What to produce: Repeat the records. Match each character exactly.

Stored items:
/---

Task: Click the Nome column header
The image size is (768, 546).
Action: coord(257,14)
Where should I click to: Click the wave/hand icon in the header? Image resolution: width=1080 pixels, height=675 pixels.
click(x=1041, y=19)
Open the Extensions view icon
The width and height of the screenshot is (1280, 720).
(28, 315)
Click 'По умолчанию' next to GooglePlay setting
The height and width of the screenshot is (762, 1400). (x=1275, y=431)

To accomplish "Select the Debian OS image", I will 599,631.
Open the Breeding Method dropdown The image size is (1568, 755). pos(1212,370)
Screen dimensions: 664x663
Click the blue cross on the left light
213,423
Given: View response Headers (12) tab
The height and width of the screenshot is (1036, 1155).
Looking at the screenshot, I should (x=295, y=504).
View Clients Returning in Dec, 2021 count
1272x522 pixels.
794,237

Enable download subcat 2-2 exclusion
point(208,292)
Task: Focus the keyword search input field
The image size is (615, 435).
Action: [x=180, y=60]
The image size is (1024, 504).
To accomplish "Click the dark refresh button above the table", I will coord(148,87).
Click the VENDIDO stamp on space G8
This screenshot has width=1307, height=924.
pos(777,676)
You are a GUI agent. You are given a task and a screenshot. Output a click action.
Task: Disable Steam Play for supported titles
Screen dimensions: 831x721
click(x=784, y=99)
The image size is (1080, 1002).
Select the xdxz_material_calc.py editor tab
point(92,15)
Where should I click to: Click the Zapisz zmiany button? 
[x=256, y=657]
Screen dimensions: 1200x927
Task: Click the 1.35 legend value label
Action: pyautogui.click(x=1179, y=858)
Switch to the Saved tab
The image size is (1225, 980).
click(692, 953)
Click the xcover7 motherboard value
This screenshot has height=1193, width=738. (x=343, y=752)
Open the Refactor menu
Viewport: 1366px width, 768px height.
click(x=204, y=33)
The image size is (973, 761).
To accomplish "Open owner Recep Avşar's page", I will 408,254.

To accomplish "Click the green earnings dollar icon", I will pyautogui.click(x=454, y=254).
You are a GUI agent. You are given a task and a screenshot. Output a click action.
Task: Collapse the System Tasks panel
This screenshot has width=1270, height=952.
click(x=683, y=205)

\---

Result for this task:
Task: Click the Nome column header
The image size is (768, 546).
Action: coord(257,14)
Where should I click to: Click the wave/hand icon in the header? Image resolution: width=1080 pixels, height=675 pixels.
click(x=1041, y=19)
Open the Extensions view icon
The width and height of the screenshot is (1280, 720).
(28, 315)
Click 'По умолчанию' next to GooglePlay setting
The height and width of the screenshot is (762, 1400). (x=1275, y=431)

To accomplish "Select the Debian OS image", I will 599,631.
Open the Breeding Method dropdown The image size is (1568, 755). pos(1212,370)
Screen dimensions: 664x663
Click the blue cross on the left light
213,423
Given: View response Headers (12) tab
The height and width of the screenshot is (1036, 1155).
Looking at the screenshot, I should (x=295, y=504).
View Clients Returning in Dec, 2021 count
1272x522 pixels.
794,237

Enable download subcat 2-2 exclusion
point(208,292)
Task: Focus the keyword search input field
The image size is (615, 435).
Action: [x=180, y=60]
The image size is (1024, 504).
To accomplish "Click the dark refresh button above the table", I will coord(148,87).
Click the VENDIDO stamp on space G8
This screenshot has width=1307, height=924.
pos(777,676)
You are a GUI agent. You are given a task and a screenshot. Output a click action.
Task: Disable Steam Play for supported titles
Screen dimensions: 831x721
click(x=784, y=99)
The image size is (1080, 1002).
Select the xdxz_material_calc.py editor tab
point(92,15)
Where should I click to: Click the Zapisz zmiany button? 
[x=256, y=657]
Screen dimensions: 1200x927
Task: Click the 1.35 legend value label
Action: pyautogui.click(x=1179, y=858)
Switch to the Saved tab
The image size is (1225, 980).
click(692, 953)
Click the xcover7 motherboard value
This screenshot has height=1193, width=738. (x=343, y=752)
Open the Refactor menu
Viewport: 1366px width, 768px height.
click(x=204, y=33)
The image size is (973, 761).
To accomplish "Open owner Recep Avşar's page", I will 408,254.

To accomplish "Click the green earnings dollar icon", I will pyautogui.click(x=454, y=254).
You are a GUI agent. You are given a task and a screenshot. Output a click action.
Task: Collapse the System Tasks panel
This screenshot has width=1270, height=952.
click(x=683, y=205)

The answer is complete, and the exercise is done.